I have no need to present to my readers, instead of historic truths, the mere impressions of witnesses, who may not always be the most reliable. I myself am in this case the witness. In fact, the greater and better part of the mystic life of this virgin has passed, so to say, before my eyes. Hence in all truth I may say in the words of St. John: “We come to make known to you what we ourselves have seen and heard, and our hands have touched.” And in this my position has not been that of an ordinary observer who in like circumstances might have seen and tested what was only exterior.
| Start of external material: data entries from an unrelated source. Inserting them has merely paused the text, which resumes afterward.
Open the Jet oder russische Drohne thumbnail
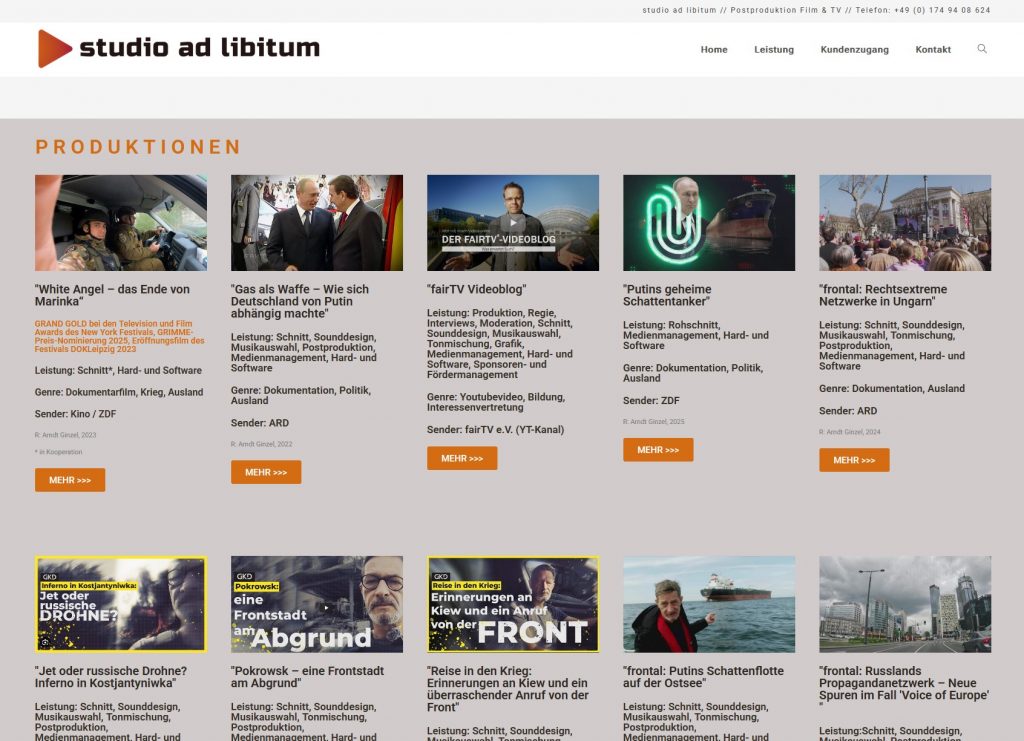The width and height of the screenshot is (1024, 741). [121, 604]
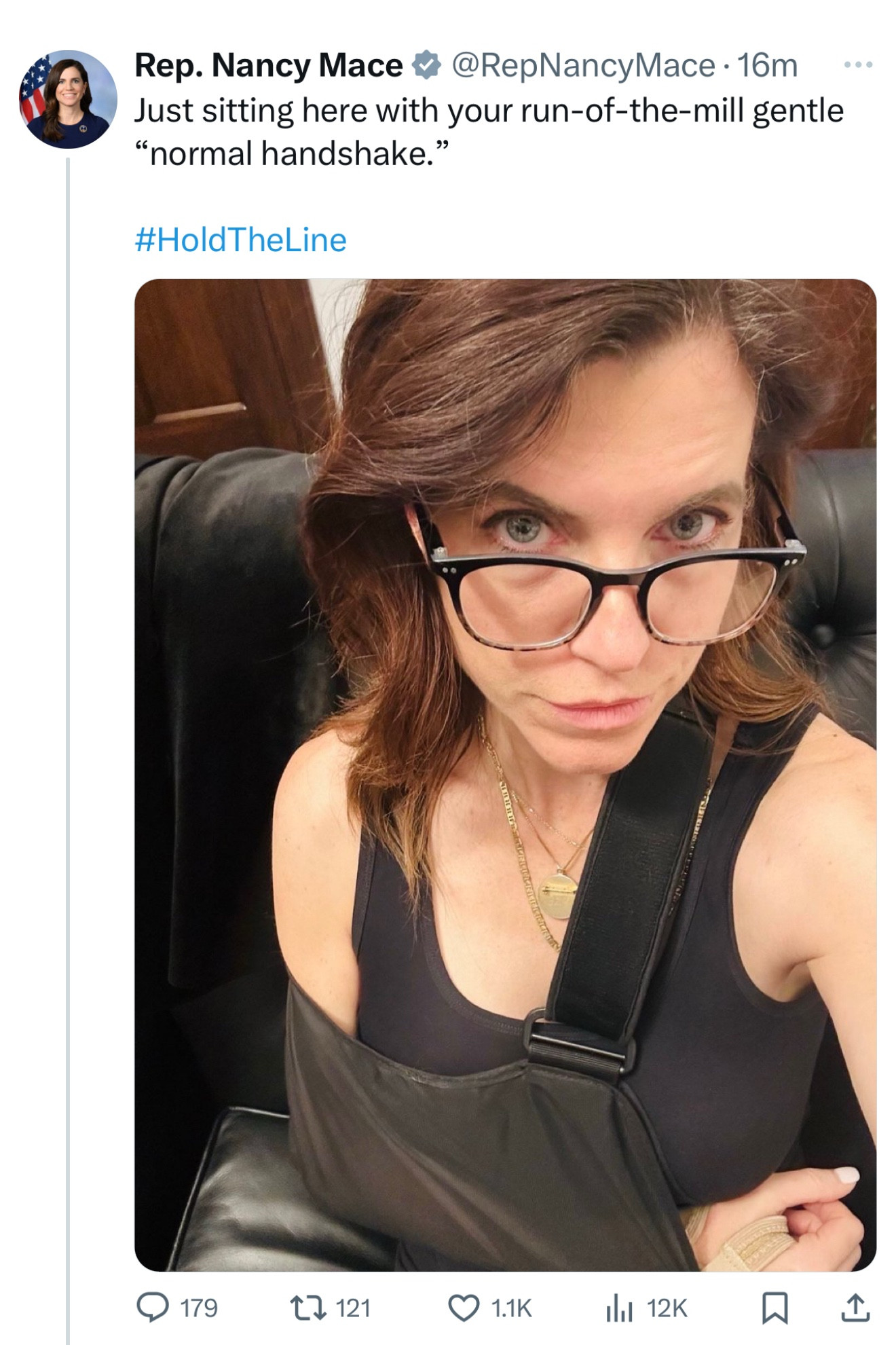Open the attached selfie photo
The image size is (896, 1345).
click(x=506, y=775)
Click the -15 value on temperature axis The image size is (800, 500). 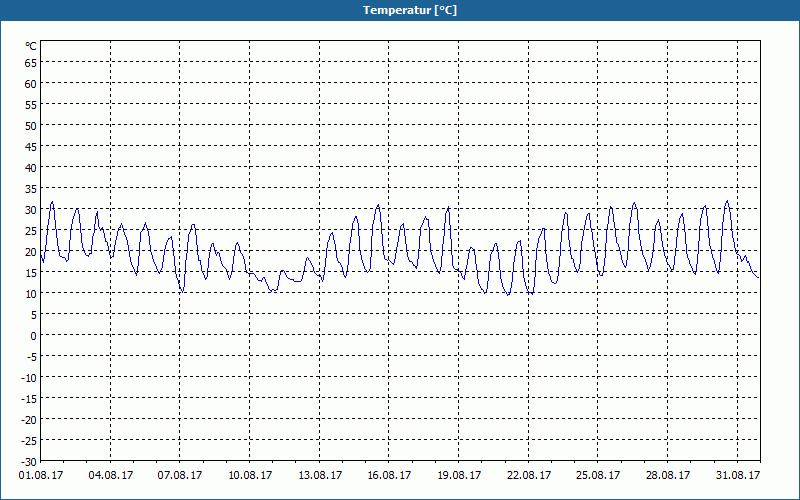coord(29,398)
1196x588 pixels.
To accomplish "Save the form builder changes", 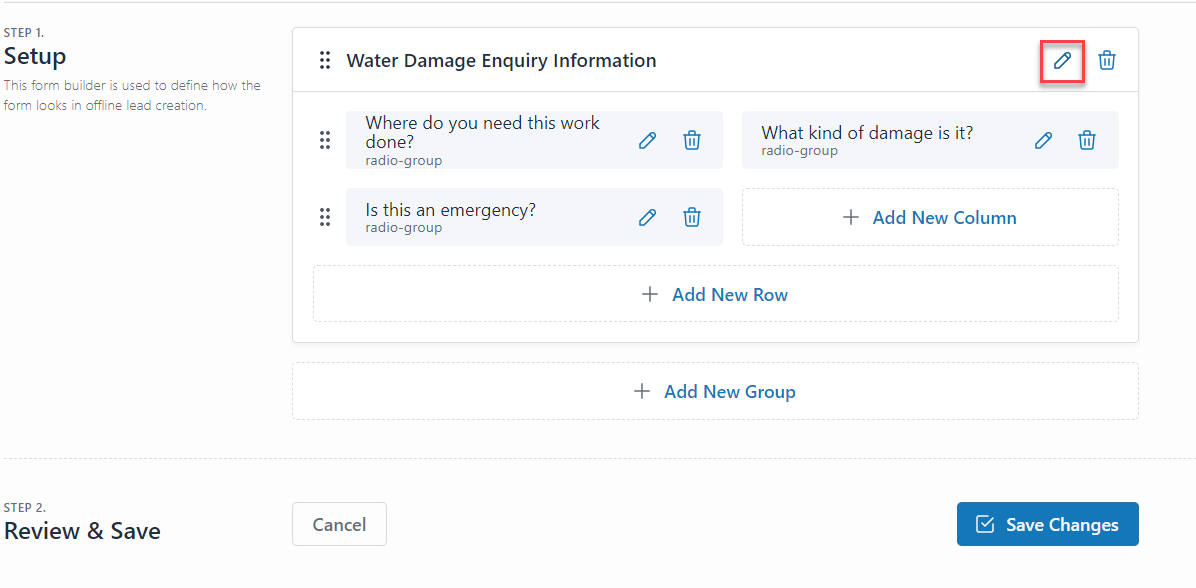I will point(1047,524).
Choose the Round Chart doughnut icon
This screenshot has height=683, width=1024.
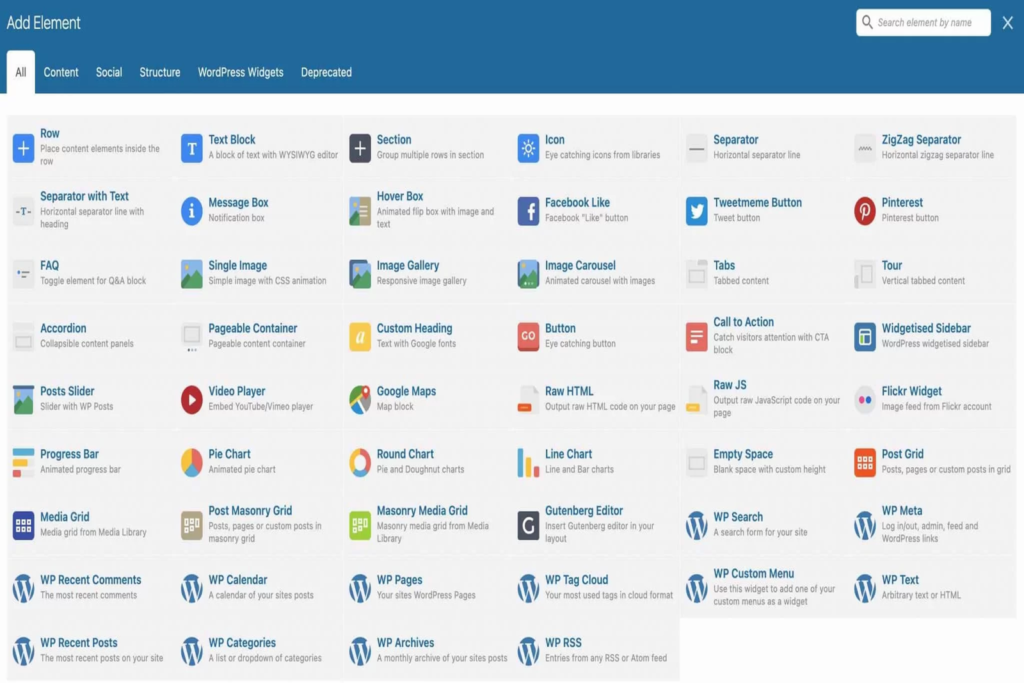pos(360,462)
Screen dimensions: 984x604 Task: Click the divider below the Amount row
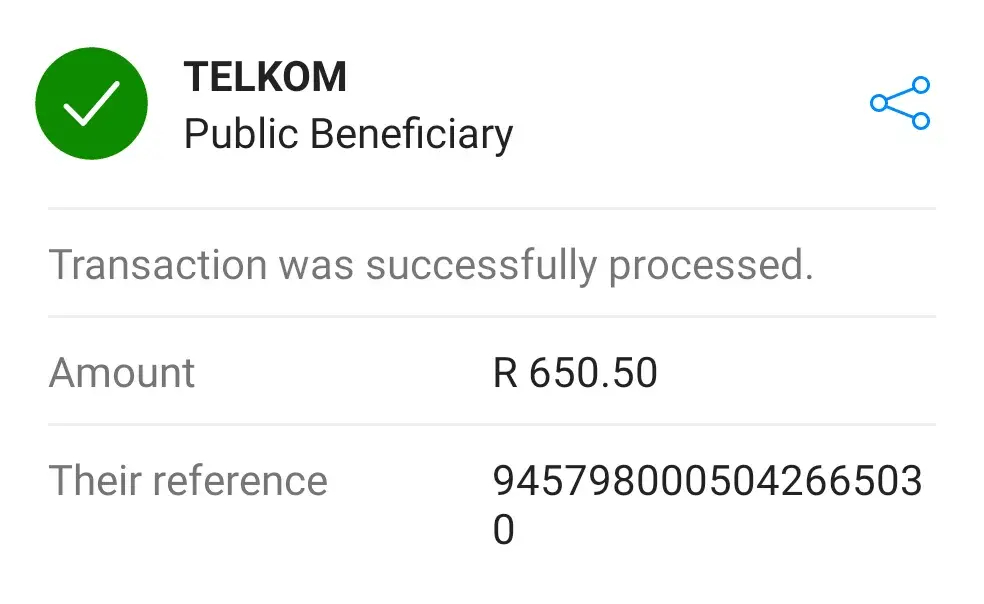coord(491,424)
My dealings with her have been most intimate as her confessor and spiritual director, in which capacity nothing in the main can have escaped me of the secret mysteries of her
soul.

I will add that, after God had entrusted the direction of this child’s conscience to me by ways that were indeed extraordinary, I subjected her to a most rigid examination for a considerable time. Having thus made myself well assured of the quality of her spiritual disposition and of the unmistakable truth of the divine action in her soul, I set myself to study and observe her attentively in all her movements so that nothing might escape me. Seeing that she avoided speaking of anything that concerned her self—the usual way with Saints—I frequently contrived to put to her artful questions on various topics; and she with the candor of a little child, though in her profound humility fearing to err, always answered me to the point as well in conversation as by letter.
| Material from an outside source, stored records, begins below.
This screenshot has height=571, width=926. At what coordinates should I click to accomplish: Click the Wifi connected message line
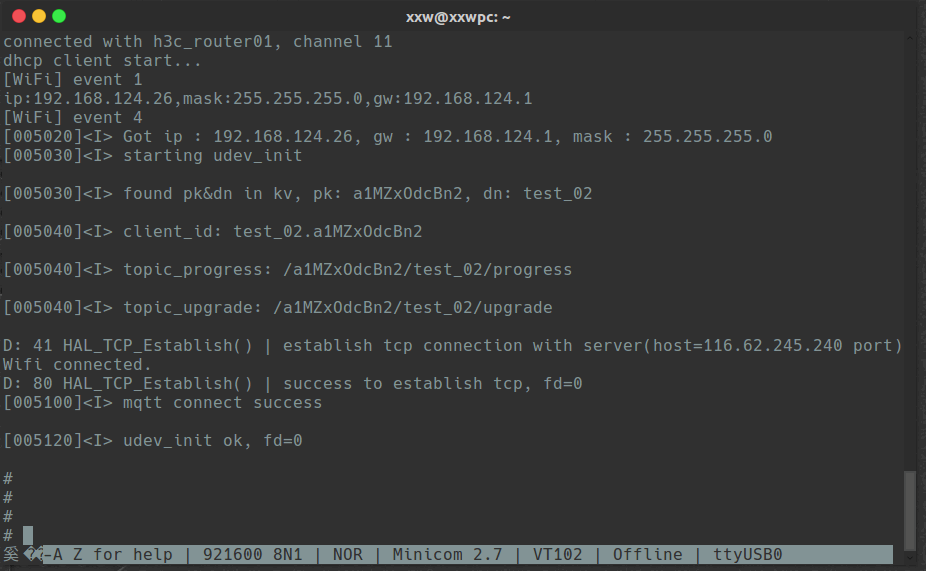(77, 364)
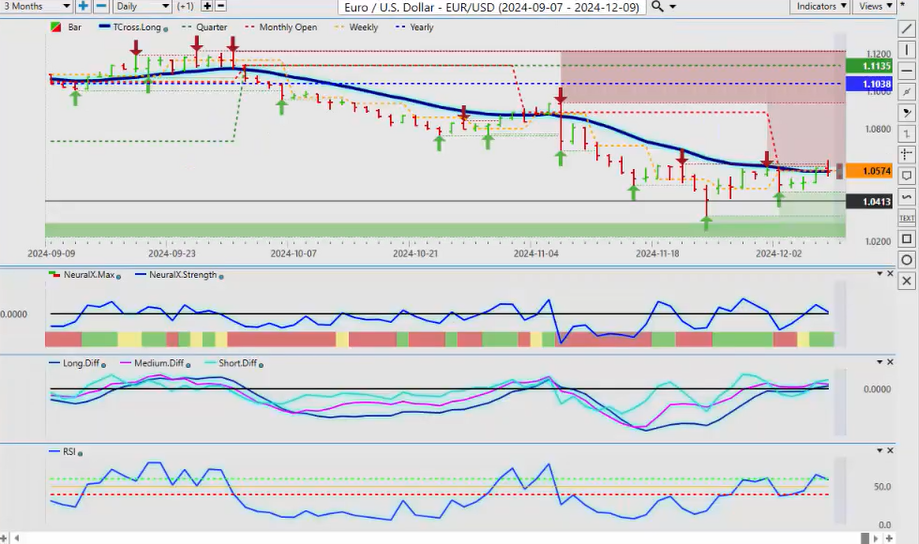919x544 pixels.
Task: Open the Daily interval dropdown
Action: [x=143, y=6]
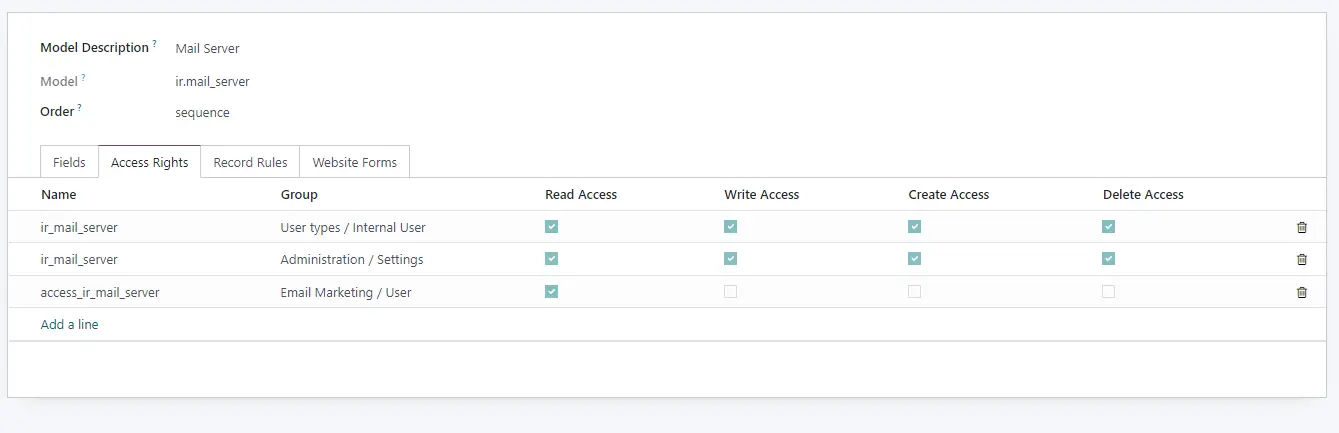The height and width of the screenshot is (433, 1339).
Task: Uncheck Write Access for Administration / Settings
Action: coord(730,259)
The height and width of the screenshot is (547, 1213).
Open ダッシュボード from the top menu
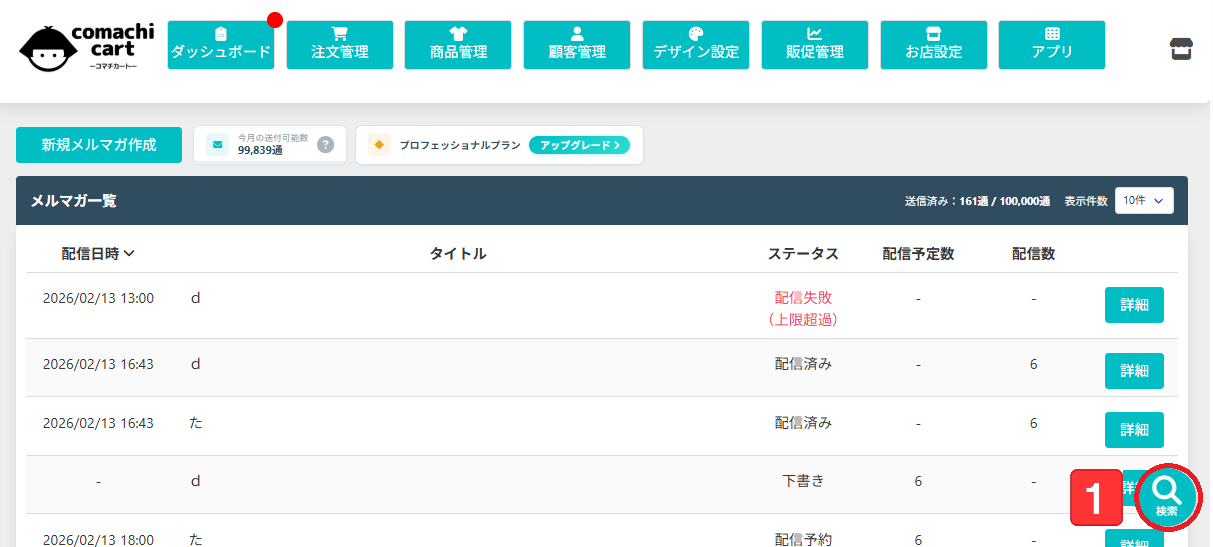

I continued to collect her answers and compare them one with another, the earlier ones with the more recent, examining them when needed on the principles of mystical science. Thus I became daily more convinced that heavenly grace, so multiform, as St. Paul says, in its effects, and yet so consistent because divine, was actively working in her soul. God was pleased in a wonderful way to cooperate with my efforts to obtain information. He so disposed things that the dear child should be taken into the house of a pious lady in Lucca, who loved her as if she were her own daughter and venerated her as a Saint. As this lady also was far advanced in God’s ways, she was, more than any other, in a position to value the great virtues of this chosen soul. By keeping Gemma continually near her she was able easily to follow with attentive eyes the effects of grace in her adopted child and to note the most minute circumstances of its wonderful manifestations.

As I could not always be near Gemma a happy thought struck me; it was to enjoin on her through my authority as her director that, in order to avoid all deceit of the enemy, she should manifest regularly to her Mamma, as she affectionately called this lady, all her inner experiences, without concealing anything. The latter would then be able to report everything to me faithfully, and I should be better able to give advice and direction. By these means, seconded by the rare ingenuousness of the child, I was able in a short time to collect so much information that if I were to publish all it would fill several volumes.
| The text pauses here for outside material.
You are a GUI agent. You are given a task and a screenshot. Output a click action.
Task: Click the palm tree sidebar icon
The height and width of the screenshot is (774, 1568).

With a view to render this poor work of mine still more useful, I shall not be satisfied with cursorily relating particulars of the life of the Servant of God. I shall make it a subject of study, confronting every fact with the most approved mystical doctrines, and writing only what I know to be true. This method will serve to prove the genuineness of all that is stated, and will afford directors of souls a certain practical guidance in this divine science. All are aware how abstruse this science is, and how difficult to be understood by means of theories. Hence, not a few will be grateful to me for having set it forth in its practical application to a soul whom God had destined to pass through all its ways.

Notwithstanding what has been said, I do not pretend to be able to please everybody, and am well aware that if men of mind and thought are satisfied with what is reasonably related, it is not so with those whose aim is to fish in muddy waters. The latter, not being able to refute directly what they are unwilling to accept, give vent very often to personalities against the unfortunate writer who has dared to put the distasteful doctrine before them. And who will assure us, they say, that he has not been deluded by excessive credulity? May he not be an impulsive fantastic or mistaken writer? He asserts without proving his statements. Can we hold to his words or to those of his heroine, whose revelations are often the only proof of what he says about her? Good heavens! But let me answer: If a historian, in order to gain the confidence of the public, were obliged to prove with positive arguments that he is truly a right-minded man and incapable of the least error, who would dare to take his pen in hand to write? And besides, it is assuredly a ridiculous pretension to demand that one who declares himself an ocular witness of what he narrates should step by step prove its truth as a condition of credibility.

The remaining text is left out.